Through strategic partnerships, Saudi Arabia, a founding member of the UN, has provided financial aid totaling $5.2 billion to different UN agencies, with the World Food Program receiving the most ($1.9 billion), followed by the UN Relief and Works Agency for Palestinian Refugees in the Near East ($955.5 million).
“Saudi Arabia provides bilateral aid based on a vigorous needs assessment to the countries and institutions eligible to receive such aid. Humanitarian and development projects are carefully identified and risk assessment is done before funding is dispatched,” Hamid told Arab News.
“Funding is also paid in installments linked to clear outcomes.
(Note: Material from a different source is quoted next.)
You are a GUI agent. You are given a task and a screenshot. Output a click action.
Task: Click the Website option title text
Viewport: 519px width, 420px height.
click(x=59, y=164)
Monitoring and evaluation is carried out during the project implementation period to ensure that aid reaches the beneficiaries and makes the impact intended to achieve.”
Among its many achievements, Saudi Arabia played a prominent role in 2015 in the framing of the UN’s 2030 Agenda for Sustainable Development, which primarily aims to reduce poverty by at least 50 percent by 2030. From 2016 to October 2021, the Kingdom gave $24.04 billion to low- and middle-income countries to enable them to achieve the UN’s sustainable development goals.
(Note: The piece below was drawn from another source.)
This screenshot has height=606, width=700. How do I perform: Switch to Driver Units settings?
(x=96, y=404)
A 2016 report by the UN Development Program noted that assistance provided by Saudi Arabia between 2005-2014 accounted for 1.9 percent of its ODA/GNI, breaking a record for the highest percentage achieved by a single donor.
In November 2020, as the chair of the G20 summit in Riyadh, Saudi Arabia succeeded in mobilizing donors to commit sizable funding to respond internationally to the COVID-19 pandemic. According to Hamid’s report, the Kingdom’s COVID-19 international response amounted to over $825 million managed by KSRelief, including vaccines, medical supplies and medical equipment for 33 countries.
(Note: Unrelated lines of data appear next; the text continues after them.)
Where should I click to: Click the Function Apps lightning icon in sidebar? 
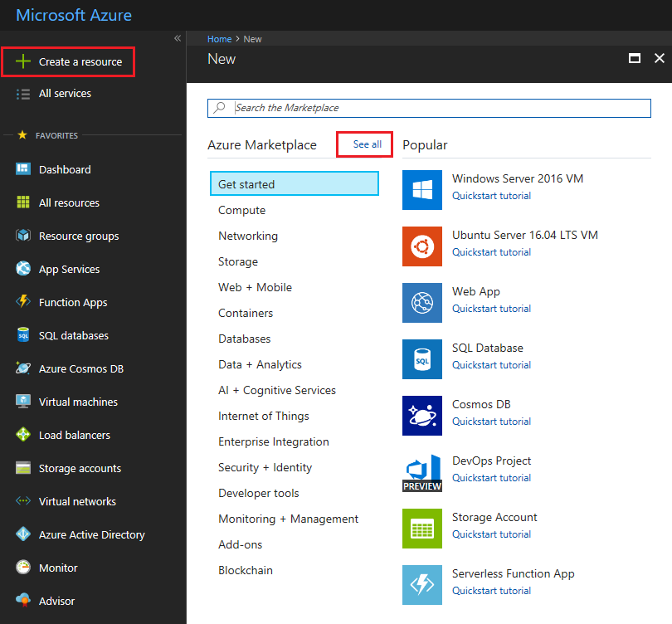(23, 302)
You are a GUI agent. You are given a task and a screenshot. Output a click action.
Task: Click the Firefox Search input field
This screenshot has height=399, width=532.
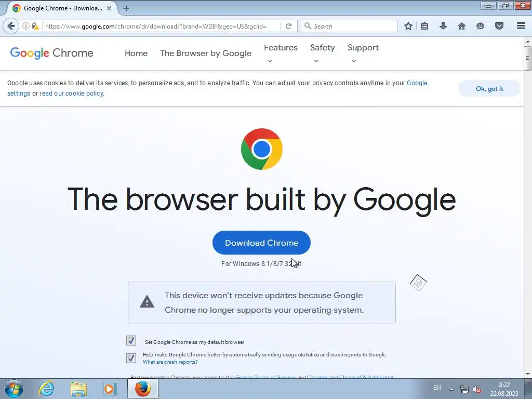[349, 26]
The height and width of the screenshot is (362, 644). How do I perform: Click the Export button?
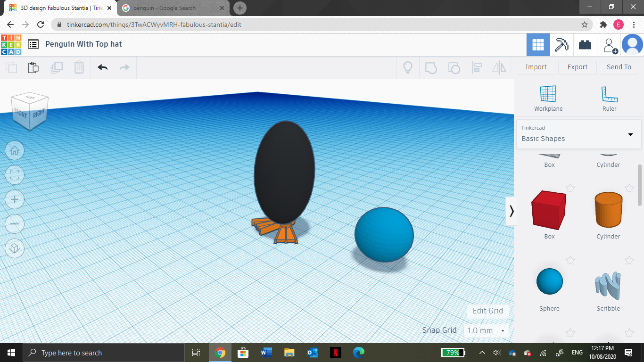[x=577, y=67]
A further $10 million in financial support to the World Health Organization’s Solidarity Response Fund and about $300 million for vaccine research were provided by the Kingdom.
Overall, records show that Saudi Arabia, which has derived policy from Islamic teachings since its foundation, has contributed significantly to the well-being of over 150 countries for more than 46 years (1975-2021) through aid totaling $65.7 billion.
“The Kingdom is not a new donor. It has been providing significant humanitarian and development assistance to many countries around the world,” Hamid said, putting Saudi Arabia’s outsized contribution as an aid donor in perspective.
“However, in recent years, aid provided by Saudi Arabia has been systematically documented and registered in international aid platforms. Also, there is significant increase in aid provided by the Kingdom to combat the pandemic and for emergencies to countries such as Yemen, Somalia, Syria and Palestine. These are the factors that have contributed to the rise of Saudi Arabia’s global humanitarian ranking.”
Last but not least, as the paper notes, Saudi Arabia is home to the sixth-largest population of refugees worldwide. The 1.07 million refugees hosted by the Kingdom in recent years are equivalent to 5.5 percent of its population.
Unlike other countries that keep refugees in special camps, Saudi Arabia regards them as visitors, grants them an exemption from immigration fees, provides free healthcare and education for their children and gives them permission to work.
Such assistance and support, contributing to the financial stability of the visitors, amounted to $16.01 billion from 2011 to 2020.